§ Stated exercise: Please update the entries below by replacing "GUI agent" with "desktop assistant" wherever it occurs, leaving everything else unchanged.

§ Available records:
########################################

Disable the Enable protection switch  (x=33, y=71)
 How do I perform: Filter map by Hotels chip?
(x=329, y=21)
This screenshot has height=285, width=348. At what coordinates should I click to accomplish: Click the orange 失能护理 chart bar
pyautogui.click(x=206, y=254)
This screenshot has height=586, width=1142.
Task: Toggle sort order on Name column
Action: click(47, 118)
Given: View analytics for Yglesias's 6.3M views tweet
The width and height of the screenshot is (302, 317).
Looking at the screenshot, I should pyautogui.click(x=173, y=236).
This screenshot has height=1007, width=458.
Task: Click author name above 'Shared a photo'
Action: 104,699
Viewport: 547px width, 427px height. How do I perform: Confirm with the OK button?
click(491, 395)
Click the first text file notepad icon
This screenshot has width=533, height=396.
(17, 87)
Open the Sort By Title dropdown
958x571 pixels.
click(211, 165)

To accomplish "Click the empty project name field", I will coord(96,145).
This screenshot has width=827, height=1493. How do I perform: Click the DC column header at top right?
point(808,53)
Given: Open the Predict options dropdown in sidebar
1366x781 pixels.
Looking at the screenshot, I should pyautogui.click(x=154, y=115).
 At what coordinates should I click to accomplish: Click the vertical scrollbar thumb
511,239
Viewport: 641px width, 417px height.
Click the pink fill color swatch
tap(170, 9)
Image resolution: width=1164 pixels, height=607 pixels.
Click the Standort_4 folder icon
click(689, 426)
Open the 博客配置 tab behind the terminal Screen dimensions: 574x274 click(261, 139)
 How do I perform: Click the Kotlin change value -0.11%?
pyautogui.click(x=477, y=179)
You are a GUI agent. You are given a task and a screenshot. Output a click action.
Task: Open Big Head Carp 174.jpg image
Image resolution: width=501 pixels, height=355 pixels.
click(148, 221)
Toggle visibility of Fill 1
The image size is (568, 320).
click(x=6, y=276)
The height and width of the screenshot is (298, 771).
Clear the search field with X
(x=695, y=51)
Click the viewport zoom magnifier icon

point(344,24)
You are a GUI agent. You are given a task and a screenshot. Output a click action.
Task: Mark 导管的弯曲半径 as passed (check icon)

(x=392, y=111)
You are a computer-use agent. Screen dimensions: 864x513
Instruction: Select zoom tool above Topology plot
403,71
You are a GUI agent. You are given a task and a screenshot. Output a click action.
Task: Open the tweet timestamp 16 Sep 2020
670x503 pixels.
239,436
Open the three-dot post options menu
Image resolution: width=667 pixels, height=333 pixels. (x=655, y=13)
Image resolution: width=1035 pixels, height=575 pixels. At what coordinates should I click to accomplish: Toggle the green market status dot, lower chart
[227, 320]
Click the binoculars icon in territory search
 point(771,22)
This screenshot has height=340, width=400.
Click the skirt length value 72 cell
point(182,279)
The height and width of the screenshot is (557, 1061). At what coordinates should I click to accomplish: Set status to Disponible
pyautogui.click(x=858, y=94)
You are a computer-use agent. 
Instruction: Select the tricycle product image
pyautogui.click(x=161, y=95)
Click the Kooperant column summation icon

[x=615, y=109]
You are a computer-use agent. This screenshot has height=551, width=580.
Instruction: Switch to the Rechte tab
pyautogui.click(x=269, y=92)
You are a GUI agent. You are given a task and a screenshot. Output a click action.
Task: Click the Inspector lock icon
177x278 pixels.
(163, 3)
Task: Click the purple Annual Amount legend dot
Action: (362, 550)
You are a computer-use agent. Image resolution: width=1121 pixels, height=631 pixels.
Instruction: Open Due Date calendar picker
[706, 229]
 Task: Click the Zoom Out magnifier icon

########################################

§ Response to the exercise:
Disable the Enable protection switch  (x=33, y=71)
 How do I perform: Filter map by Hotels chip?
(x=329, y=21)
This screenshot has height=285, width=348. At what coordinates should I click to accomplish: Click the orange 失能护理 chart bar
pyautogui.click(x=206, y=254)
This screenshot has height=586, width=1142.
Task: Toggle sort order on Name column
Action: click(47, 118)
Given: View analytics for Yglesias's 6.3M views tweet
The width and height of the screenshot is (302, 317).
Looking at the screenshot, I should pyautogui.click(x=173, y=236).
This screenshot has height=1007, width=458.
Task: Click author name above 'Shared a photo'
Action: 104,699
Viewport: 547px width, 427px height. How do I perform: Confirm with the OK button?
click(491, 395)
Click the first text file notepad icon
This screenshot has width=533, height=396.
(17, 87)
Open the Sort By Title dropdown
958x571 pixels.
click(211, 165)

To accomplish "Click the empty project name field", I will coord(96,145).
This screenshot has width=827, height=1493. How do I perform: Click the DC column header at top right?
point(808,53)
Given: Open the Predict options dropdown in sidebar
1366x781 pixels.
Looking at the screenshot, I should pyautogui.click(x=154, y=115).
 At what coordinates should I click to accomplish: Click the vertical scrollbar thumb
511,239
Viewport: 641px width, 417px height.
Click the pink fill color swatch
tap(170, 9)
Image resolution: width=1164 pixels, height=607 pixels.
Click the Standort_4 folder icon
click(689, 426)
Open the 博客配置 tab behind the terminal Screen dimensions: 574x274 click(261, 139)
 How do I perform: Click the Kotlin change value -0.11%?
pyautogui.click(x=477, y=179)
You are a desktop assistant. You are given a task and a screenshot. Output a click action.
Task: Open Big Head Carp 174.jpg image
Image resolution: width=501 pixels, height=355 pixels.
click(148, 221)
Toggle visibility of Fill 1
The image size is (568, 320).
click(x=6, y=276)
The height and width of the screenshot is (298, 771).
Clear the search field with X
(x=695, y=51)
Click the viewport zoom magnifier icon

point(344,24)
You are a desktop assistant. You are given a task and a screenshot. Output a click action.
Task: Mark 导管的弯曲半径 as passed (check icon)

(x=392, y=111)
You are a computer-use agent. Screen dimensions: 864x513
Instruction: Select zoom tool above Topology plot
403,71
You are a desktop assistant. You are given a task and a screenshot. Output a click action.
Task: Open the tweet timestamp 16 Sep 2020
670x503 pixels.
239,436
Open the three-dot post options menu
Image resolution: width=667 pixels, height=333 pixels. (x=655, y=13)
Image resolution: width=1035 pixels, height=575 pixels. At what coordinates should I click to accomplish: Toggle the green market status dot, lower chart
[227, 320]
Click the binoculars icon in territory search
 point(771,22)
This screenshot has height=340, width=400.
Click the skirt length value 72 cell
point(182,279)
The height and width of the screenshot is (557, 1061). At what coordinates should I click to accomplish: Set status to Disponible
pyautogui.click(x=858, y=94)
You are a computer-use agent. 
Instruction: Select the tricycle product image
pyautogui.click(x=161, y=95)
Click the Kooperant column summation icon

[x=615, y=109]
You are a computer-use agent. This screenshot has height=551, width=580.
Instruction: Switch to the Rechte tab
pyautogui.click(x=269, y=92)
You are a desktop assistant. You are given a task and a screenshot. Output a click action.
Task: Click the Inspector lock icon
177x278 pixels.
(163, 3)
Task: Click the purple Annual Amount legend dot
Action: (362, 550)
You are a computer-use agent. Image resolution: width=1121 pixels, height=631 pixels.
Instruction: Open Due Date calendar picker
[706, 229]
 Task: Click the Zoom Out magnifier icon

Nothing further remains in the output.